Note that this works as expected when I debug it with Visual Studio, however when running this on IIS, the time is 5 seconds which seems to show the requests are not processed concurrently.
My question is, is there a specific configuration with IIS and the ASMX web services that might need to be setup properly for this to work as expected?
Original Answer:
I tried this with google.com and bing.com am getting the same thing, linear execution. The problem is that you are starting the BeginOP() calls on the same thread, and the AsyncResult (for whatever reason) is not returned until the call is completed. Kind of useless.
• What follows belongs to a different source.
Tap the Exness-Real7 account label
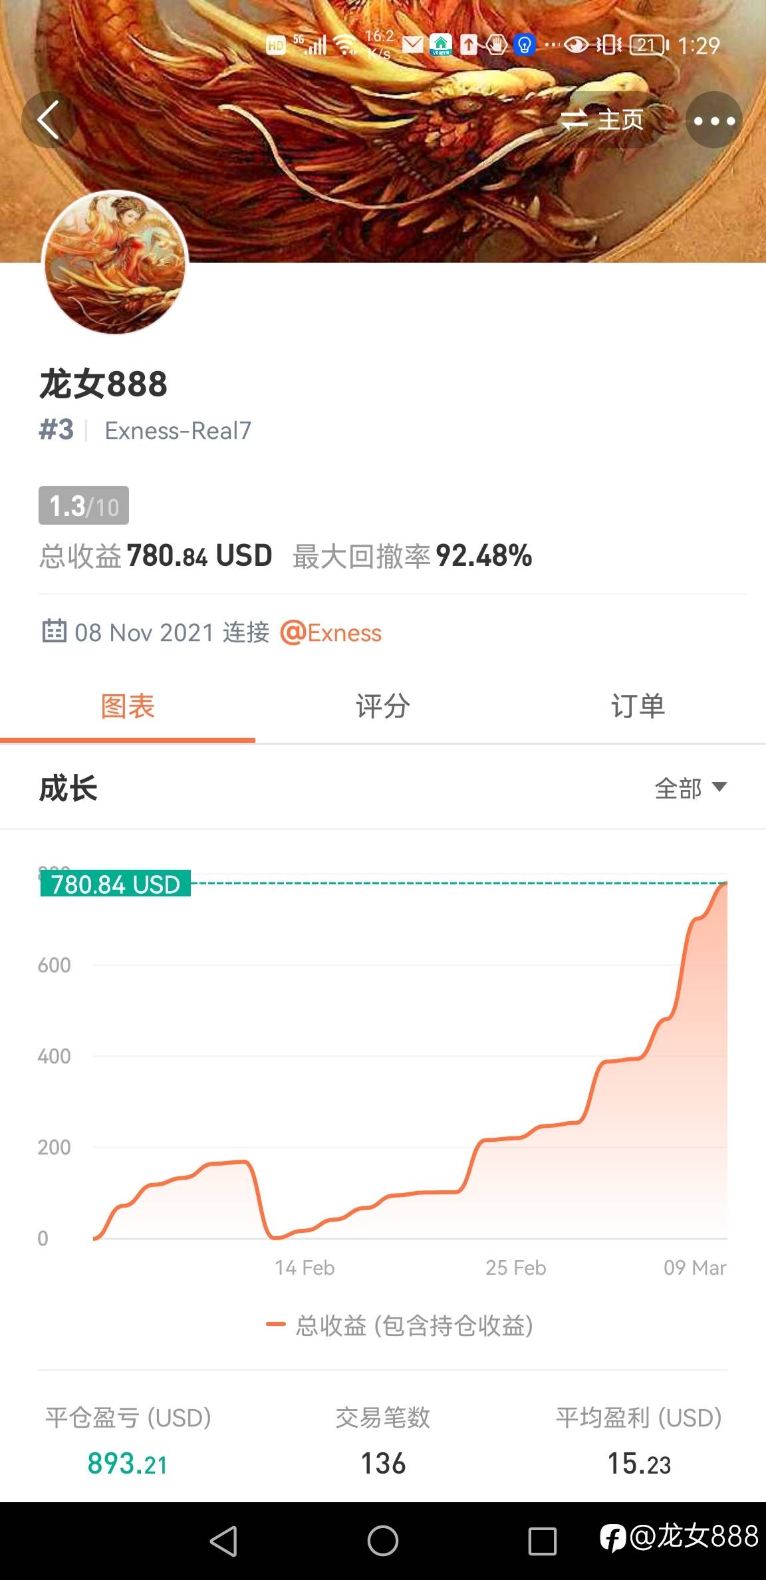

My pre-TPL multi-threading is a bit rusty but I tested the code at the end of this answer and it executes asynchronously: This is a .net 3.5 console app. Note I obviously obstructed some of your code but made the classes look the same.
Update:
I started second-guessing myself because my execution times were so close to each other, it was confusing. So I re-wrote the test a little bit to include both your original code and my suggested code using Thread.Start(). Additionally, I added Thread.Sleep(N) in the WebRequest methods such that it should simulate vastly different execution times for the requests.
The test results do show that the code you posted was sequentially executed as I stated above in my original answer.
Note the total time is much longer in both cases than the actual web request time because of the Thread.Sleep(). I also added the Thread.Sleep() to offset the fact that the first web request to any site takes a long time to spin up (9 seconds), as can be seen above. Either way you slice it, it's clear that the times are sequential in the "old" case and truly "asynchronous" in the new case.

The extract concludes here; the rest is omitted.